Androids, robots, animals and growling plants. In the VU Art Science gallery, imagination becomes reality and reality is represented.
Look for the entrance on the street side of the New University Building, then the De Boelelaan, but the VU Art Science Gallery it’s worth it. A place where art and science meet, where scientists inspire artists and vice versa. “Artists are always looking for margins, uncertainties,” says curator Wende Wallert. “This inspires scientists. On the other hand, science is a way for artists to see how the world really works, how things work. “
Some of the results of these mutual stimuli are now visible in the Welcome to the Symbiocene exhibition, featuring works by Jelle Korevaar, Tabita Rezaire, Wanda Tuerlinckx and Christiaan Zwanikken.
The sound of plants
Korevaar has placed a deer skull and peacock feathers on a decommissioned robot vacuum cleaner to represent “symbiotic life forms”. Elsewhere in space, a parrot skeleton is attached to an installation that makes the skeleton fly on solar energy, and there’s an armadillo-like shell that closes when you get close.
In one film, Rezaire shows the similarities between the World Wide Web and the Wood Wide Web, the huge network of tree roots and fungi, on which VU scientists conduct groundbreaking research.
Van Tuerlinckx has a series of portraits of androids reminiscent of the portraits of the deceased from the 19th century. The works inspire questions such as what do you get when you feed an artificially intelligent robot the memories of real people. What is intelligence? What is identity?
In the darkroom of the gallery, plants are subjected to hypergravity and different types of light in zoetrope-like machines to see how they react to it. The speakers emit a strange otherworldly sound that, according to Wallert, is produced by plants.

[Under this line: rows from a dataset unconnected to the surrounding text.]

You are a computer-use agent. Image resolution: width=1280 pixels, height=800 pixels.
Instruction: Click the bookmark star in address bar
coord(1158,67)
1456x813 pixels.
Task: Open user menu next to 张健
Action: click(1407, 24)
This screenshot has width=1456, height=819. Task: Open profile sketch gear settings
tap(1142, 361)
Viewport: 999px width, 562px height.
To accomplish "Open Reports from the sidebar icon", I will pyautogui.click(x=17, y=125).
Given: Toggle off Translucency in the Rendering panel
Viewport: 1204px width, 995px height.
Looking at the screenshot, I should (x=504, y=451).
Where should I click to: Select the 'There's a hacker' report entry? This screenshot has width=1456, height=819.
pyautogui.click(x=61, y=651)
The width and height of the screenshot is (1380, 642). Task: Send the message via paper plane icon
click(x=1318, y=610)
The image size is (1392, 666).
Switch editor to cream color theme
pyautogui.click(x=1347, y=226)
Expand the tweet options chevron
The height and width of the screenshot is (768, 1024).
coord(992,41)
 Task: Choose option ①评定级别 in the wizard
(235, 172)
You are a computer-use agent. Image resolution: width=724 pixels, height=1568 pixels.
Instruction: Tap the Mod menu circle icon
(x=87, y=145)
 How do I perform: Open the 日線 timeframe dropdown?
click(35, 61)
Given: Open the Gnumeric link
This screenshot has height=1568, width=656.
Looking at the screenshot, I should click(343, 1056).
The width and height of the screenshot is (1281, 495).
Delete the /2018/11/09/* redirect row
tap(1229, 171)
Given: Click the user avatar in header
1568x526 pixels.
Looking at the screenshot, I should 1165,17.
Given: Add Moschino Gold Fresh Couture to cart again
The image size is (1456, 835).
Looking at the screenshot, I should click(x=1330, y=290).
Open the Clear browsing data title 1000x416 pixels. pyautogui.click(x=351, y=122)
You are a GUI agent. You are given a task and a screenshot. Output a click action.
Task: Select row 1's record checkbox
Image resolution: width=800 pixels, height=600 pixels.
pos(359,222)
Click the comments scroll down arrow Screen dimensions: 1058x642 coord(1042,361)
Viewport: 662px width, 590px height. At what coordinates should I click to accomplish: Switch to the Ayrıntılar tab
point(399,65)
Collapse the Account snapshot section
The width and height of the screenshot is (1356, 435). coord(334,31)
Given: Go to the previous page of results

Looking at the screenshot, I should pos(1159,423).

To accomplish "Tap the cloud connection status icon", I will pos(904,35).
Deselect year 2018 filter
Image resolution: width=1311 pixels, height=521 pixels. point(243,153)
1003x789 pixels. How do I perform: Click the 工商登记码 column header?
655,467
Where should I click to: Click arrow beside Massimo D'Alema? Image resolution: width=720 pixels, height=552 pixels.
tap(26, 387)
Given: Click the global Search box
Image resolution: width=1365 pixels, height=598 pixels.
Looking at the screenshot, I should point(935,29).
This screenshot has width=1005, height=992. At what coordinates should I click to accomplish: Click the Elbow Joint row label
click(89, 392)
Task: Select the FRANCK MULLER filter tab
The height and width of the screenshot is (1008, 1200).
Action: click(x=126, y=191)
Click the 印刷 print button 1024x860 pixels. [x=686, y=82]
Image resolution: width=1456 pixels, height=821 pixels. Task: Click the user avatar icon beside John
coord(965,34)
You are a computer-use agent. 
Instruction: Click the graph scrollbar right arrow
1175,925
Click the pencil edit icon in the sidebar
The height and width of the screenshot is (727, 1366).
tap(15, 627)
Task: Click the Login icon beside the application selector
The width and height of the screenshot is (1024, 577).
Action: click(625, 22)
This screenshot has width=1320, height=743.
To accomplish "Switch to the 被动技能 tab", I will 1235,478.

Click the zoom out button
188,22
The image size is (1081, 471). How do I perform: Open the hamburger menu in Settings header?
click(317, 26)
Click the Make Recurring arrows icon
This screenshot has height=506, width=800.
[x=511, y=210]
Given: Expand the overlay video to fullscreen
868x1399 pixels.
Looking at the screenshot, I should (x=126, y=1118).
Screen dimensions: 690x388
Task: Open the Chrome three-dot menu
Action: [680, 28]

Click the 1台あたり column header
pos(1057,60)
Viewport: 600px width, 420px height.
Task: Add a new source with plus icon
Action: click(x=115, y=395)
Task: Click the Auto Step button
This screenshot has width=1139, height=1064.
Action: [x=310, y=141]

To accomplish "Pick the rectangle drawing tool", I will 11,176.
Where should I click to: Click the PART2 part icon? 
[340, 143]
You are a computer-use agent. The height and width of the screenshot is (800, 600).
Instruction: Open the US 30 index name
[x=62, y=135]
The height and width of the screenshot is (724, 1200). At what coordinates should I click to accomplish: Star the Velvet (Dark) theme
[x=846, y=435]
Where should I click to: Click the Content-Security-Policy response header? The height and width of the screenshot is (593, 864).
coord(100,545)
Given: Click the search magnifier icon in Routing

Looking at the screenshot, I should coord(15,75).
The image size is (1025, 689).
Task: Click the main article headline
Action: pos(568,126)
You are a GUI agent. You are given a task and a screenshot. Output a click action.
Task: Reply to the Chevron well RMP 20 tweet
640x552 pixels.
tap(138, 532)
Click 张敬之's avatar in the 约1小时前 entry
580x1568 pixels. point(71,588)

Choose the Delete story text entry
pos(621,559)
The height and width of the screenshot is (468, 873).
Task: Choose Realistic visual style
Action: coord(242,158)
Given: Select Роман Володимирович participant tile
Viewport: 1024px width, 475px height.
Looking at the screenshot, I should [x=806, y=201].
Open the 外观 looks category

The works on display are as fascinating as they are surprising and sometimes perhaps even slightly disturbing. “This is a place of dialogue between artists and scientists,” says Wallert. “New alliances are forged”.
Birthday gallery for peace and debate
VU Art Science, freely accessible to all, claims to contribute to “solutions to the current problems of our society”, but the gallery is also an excellent place for contemplation and meditation, a place to relax in the midst of the frenetic pace. from the Zuidas and the VU campus.
In the classrooms and in the café of the same building, debates are held on the exposed, the so-called Dialogues on the science of art. On the website (hyperlink) artists and scientists shed light on it in podcasts. By participating in art routes through the Zuida, the gallery was able to attract people from outside the VU. From the street side, the gallery is easily visible to passersby, some of whom gaze in amazement at Korevaar’s modified robot vacuum cleaner.
On Friday 11 November VU Art Science will celebrate its first birthday. The new exhibition opens on Wednesday 30 November Someone, a collaboration with the University Medical Center Amsterdam. This exhibition explores the disturbed relationship between body and mind in the digital age.